ISSUE #30: Beetle Mummy Teenagers
That's the name I would use for my bug-themed indie rock band IF I HAD ONE.
Not to start this post off with “I just read this great New Yorker article” but I just read this great New Yorker article from last August that I stumbled upon while looking for inspiration for today’s Bugstack (sometimes I literally google “insects” and see what comes up). The piece, “What Insects Go Through Is Even Weirder Than We Thought,” is written by Rivka Galchen and summarizes the recent research of entomologist James Truman, whose studies focus on insect metamorphosis. His team found, by studying the changes of fruit fly brains from tiny grub to adult, just how dramatically an insect’s neural pathways are rewritten once it completes its final, most complex physical change.

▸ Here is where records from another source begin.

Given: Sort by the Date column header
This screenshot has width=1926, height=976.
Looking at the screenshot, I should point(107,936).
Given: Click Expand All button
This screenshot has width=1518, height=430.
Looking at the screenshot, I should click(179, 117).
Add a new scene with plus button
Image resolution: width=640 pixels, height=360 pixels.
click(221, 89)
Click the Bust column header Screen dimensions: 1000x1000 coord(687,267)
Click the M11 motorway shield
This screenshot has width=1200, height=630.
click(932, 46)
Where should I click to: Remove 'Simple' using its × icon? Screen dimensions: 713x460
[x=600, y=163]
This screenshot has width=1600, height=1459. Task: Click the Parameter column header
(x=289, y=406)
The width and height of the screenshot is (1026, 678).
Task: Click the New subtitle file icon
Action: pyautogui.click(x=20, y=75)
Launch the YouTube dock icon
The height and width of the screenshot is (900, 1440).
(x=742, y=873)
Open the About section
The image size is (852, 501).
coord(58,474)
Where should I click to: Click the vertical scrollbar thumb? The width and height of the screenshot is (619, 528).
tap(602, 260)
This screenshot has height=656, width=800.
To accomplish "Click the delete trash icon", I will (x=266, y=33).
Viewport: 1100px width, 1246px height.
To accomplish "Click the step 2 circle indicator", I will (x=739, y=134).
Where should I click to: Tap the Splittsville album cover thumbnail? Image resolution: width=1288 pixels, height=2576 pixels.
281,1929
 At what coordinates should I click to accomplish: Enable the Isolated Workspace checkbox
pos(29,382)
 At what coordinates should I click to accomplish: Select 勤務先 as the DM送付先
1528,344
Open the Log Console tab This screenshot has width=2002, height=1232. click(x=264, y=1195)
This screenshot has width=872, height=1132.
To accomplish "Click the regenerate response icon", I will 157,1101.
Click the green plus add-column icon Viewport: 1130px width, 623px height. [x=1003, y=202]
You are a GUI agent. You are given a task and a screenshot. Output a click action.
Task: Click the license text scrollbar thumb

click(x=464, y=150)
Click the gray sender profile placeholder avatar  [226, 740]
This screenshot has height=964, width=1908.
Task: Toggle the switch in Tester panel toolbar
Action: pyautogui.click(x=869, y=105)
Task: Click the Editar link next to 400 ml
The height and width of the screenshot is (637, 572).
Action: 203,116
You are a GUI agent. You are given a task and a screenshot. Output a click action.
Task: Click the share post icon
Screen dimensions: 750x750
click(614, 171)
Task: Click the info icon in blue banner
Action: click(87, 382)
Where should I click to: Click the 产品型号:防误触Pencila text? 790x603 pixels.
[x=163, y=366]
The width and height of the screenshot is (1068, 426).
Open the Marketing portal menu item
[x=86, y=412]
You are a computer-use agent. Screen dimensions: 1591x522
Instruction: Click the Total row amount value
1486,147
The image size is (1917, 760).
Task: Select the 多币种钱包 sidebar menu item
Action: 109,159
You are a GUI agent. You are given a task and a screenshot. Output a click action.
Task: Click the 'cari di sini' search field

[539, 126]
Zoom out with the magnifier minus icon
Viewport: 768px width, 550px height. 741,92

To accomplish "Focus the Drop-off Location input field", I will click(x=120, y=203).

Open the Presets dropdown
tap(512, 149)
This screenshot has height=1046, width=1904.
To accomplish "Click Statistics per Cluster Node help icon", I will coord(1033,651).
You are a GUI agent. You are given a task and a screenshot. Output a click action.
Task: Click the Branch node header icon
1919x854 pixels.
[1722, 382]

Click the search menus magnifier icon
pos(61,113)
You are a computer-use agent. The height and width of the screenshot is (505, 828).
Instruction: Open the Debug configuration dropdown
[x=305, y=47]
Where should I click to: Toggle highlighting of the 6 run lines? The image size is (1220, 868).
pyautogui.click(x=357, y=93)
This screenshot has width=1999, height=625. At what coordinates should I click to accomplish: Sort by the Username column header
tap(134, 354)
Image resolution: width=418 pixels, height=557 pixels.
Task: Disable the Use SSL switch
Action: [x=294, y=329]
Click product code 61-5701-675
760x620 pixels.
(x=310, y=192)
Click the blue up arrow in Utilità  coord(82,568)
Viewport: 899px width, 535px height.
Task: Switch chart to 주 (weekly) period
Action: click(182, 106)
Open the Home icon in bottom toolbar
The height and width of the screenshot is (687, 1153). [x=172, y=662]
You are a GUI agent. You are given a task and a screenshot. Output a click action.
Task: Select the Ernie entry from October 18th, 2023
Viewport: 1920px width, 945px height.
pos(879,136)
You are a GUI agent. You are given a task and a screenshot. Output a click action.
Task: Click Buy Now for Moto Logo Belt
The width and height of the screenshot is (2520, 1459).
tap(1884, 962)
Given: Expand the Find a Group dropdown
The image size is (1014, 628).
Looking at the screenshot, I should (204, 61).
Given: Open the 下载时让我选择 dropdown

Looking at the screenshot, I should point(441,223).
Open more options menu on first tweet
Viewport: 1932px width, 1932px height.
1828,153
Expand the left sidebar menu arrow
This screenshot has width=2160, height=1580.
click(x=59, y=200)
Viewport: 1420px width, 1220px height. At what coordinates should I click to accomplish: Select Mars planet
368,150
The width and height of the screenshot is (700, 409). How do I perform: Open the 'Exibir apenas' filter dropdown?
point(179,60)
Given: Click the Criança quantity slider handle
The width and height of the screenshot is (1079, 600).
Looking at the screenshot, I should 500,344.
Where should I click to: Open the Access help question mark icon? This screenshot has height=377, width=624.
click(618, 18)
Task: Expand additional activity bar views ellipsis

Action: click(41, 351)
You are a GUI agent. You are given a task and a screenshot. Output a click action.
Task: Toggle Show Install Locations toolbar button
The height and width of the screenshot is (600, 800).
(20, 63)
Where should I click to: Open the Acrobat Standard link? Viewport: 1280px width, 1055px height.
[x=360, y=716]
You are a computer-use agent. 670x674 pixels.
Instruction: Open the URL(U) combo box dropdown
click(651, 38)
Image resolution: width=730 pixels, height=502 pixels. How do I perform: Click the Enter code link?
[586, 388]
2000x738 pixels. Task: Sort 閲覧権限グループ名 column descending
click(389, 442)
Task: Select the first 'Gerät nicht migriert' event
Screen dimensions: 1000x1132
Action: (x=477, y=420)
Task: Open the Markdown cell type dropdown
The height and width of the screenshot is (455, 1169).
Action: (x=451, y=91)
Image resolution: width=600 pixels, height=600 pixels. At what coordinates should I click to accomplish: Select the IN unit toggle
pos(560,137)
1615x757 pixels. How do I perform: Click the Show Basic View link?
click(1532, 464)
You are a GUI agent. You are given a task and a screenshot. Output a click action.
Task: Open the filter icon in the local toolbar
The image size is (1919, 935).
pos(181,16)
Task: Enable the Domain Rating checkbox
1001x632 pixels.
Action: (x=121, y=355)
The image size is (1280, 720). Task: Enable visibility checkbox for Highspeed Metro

This entry, while not a “Bugs on Film” post like previous entries, was also inspired by a new and very good movie out this week, Rose Glass’s lesbian crime drama Love Lies Bleeding, in which Kristen Stewart falls in love with a girl bodybuilder played by Katy O’Brian. More importantly it’s about Ed Harris playing a guy who keeps giant beetles as pets. Multiple people who saw this movie before I did (rude) told me about this, and it is indeed true: there’s a scene where Harris lets a huge beetle crawl around on his palm.